Langeweile und langer Mut

 
von Evangelischer Pressedienst

Maria Katharina Moser über die Chance einer Verwandlung

Ich habe Urlaub. Und ich habe ein Ziel in meinem Urlaub: dass mir fad wird. Fadesse ist eine Kindheitserinnerung. Gegen Ende der Ferien ist mir immer fad geworden – so fad, dass ich lästig geworden bin. Gut, wenn die Schule wieder anfängt, hat meine Mama dann gesagt. Und ich habe mich auch gefreut darauf.

Wir haben die Langeweile abgeschafft, scheint mir. Ständig sind wir beschäftigt. Wenn gerade mal nichts zu tun ist, wenn wir auf einen Zug warten oder auf eine Freundin, die zu spät kommt, hängen wir am Smartphone. Wir nutzen die Zeit, um die neuesten Nachrichten zu lesen oder ein Video anzuschauen. Die Beiträge müssen kurzweilig sein, damit uns nicht fad wird – Fadesse kommt ja nicht nur beim Nichtstun auf, auch wenn wir etwas tun, kann uns das langweilen. Und so wird alles immer kürzer, immer schneller, immer mehr. Beschleunigung und Rastlosigkeit prägen das Lebensgefühl unserer Zeit.

Klar, Langeweile ist quälend. Deswegen bin ich lästig geworden als Kind. Und deswegen wollen wir Langeweile vermeiden. Aber sie hat auch ihre gute Seite, wie die Hirnforschung zeigt. Sie schafft Raum, um die vielen Reize, die auf uns einströmen, zu sortieren. Wenn uns langweilig ist, fährt unser System herunter, und die Hirnleistung verändert sich. Das ist der Konzentration und dem Wohlbefinden zuträglich. Langeweile kann Kreativität freisetzen. Weil wir nicht wollen, dass uns länger fad ist, suchen wir uns etwas, was wir tun könnten, das sinnvoll ist und Freude macht. Oder wir schöpfen neue Energie und freuen uns wieder auf das, was uns schon mühsam war, die Schule oder die Arbeit.

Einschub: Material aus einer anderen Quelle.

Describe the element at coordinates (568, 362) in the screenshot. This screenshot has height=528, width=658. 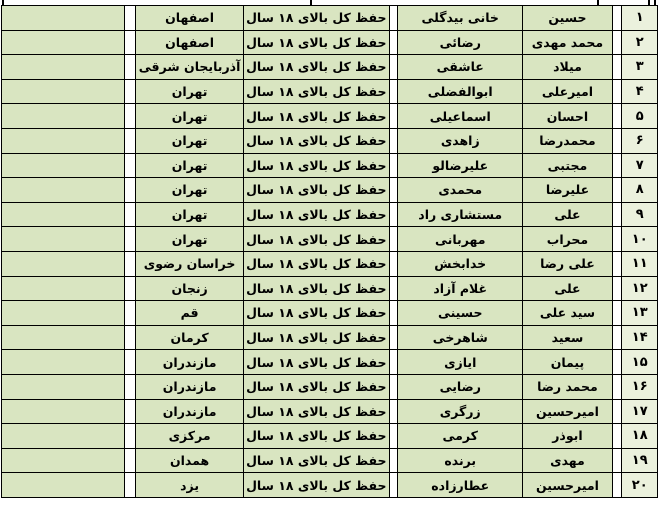
I see `cell-first-name: پیمان` at that location.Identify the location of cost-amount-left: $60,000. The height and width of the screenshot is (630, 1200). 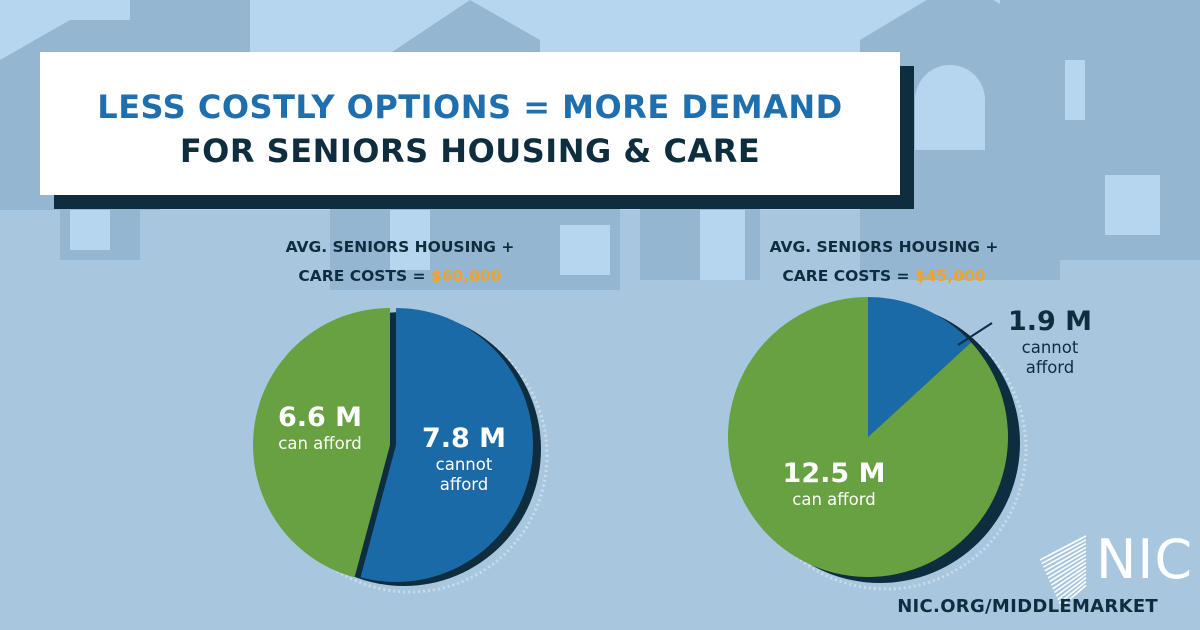
(466, 276).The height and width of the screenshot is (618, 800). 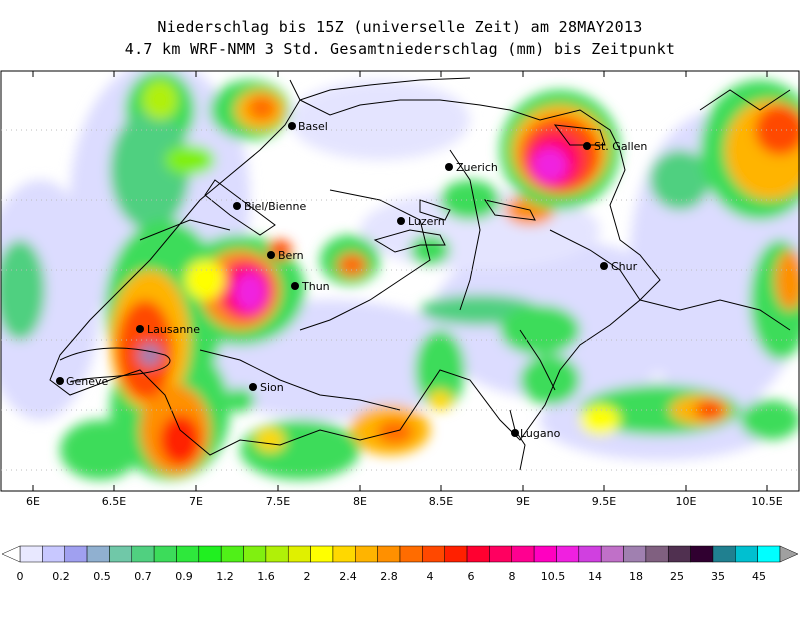 What do you see at coordinates (686, 502) in the screenshot?
I see `x-tick-label: 10E` at bounding box center [686, 502].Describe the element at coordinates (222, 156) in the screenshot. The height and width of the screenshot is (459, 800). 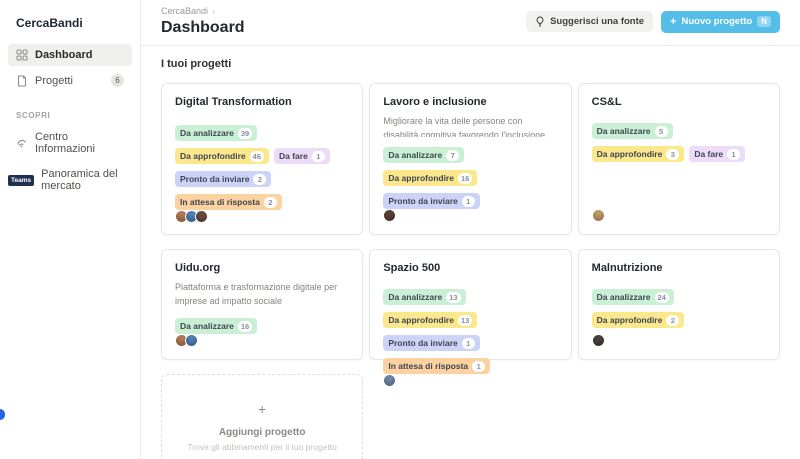
I see `status-tag: Da approfondire 46` at that location.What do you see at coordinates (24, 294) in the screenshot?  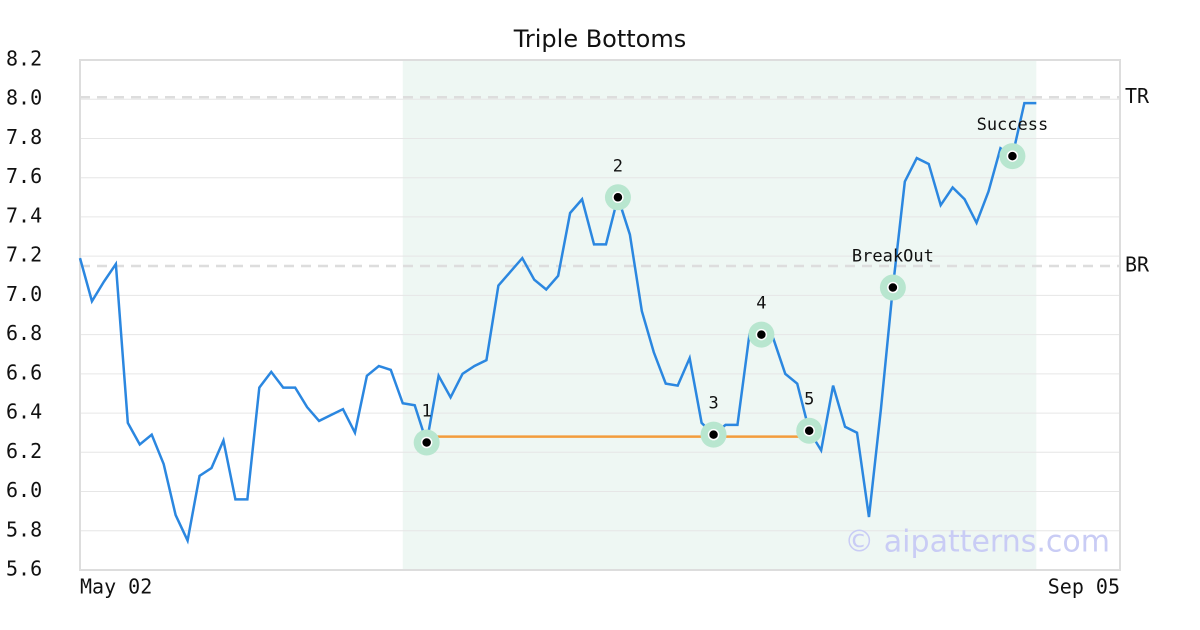 I see `y-tick-label: 7.0` at bounding box center [24, 294].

Vielleicht, denke ich mir, kann sich die Langeweile auch verwandeln. In Muße. Oder in Offenheit für die Begegnung mit Gott. Oder in Langmut. Langmut ist ein schönes Wort, das wir heute kaum mehr verwenden. Langmut hat mit Geduld zu tun. Geduldig zu sein und es auszuhalten, auch mal zu warten – auf eine Antwort auf mein E-Mail, auf einen verspäteten Zug, auf einen Menschen, der langsam ist und mehr Zeit braucht in der Arbeit oder an der Supermarktkasse – das ist gar nicht so einfach in diesen rastlosen immer-schneller-Zeiten.

In der Bibel wird von Gott gesagt, dass er langmütig ist. Gott hat einen langen Mut mit uns Menschen, er schaut geduldig und liebevoll auf uns – auch und gerade, wenn wir Fehler machen oder schuldig werden. Im 1. Brief an die Korinther schreibt der Apostel Paulus über die Liebe, dass sie langmütig ist und freundlich und nicht eifert.

Vielleicht begegnet sie mir ja in meinem langweiligen Urlaub, diese Liebe. Und ich muss mich nach dem Urlaub weniger ereifern über alle möglichen Vorkommnisse und kann langmütig sein mit anderen und mit mir selbst.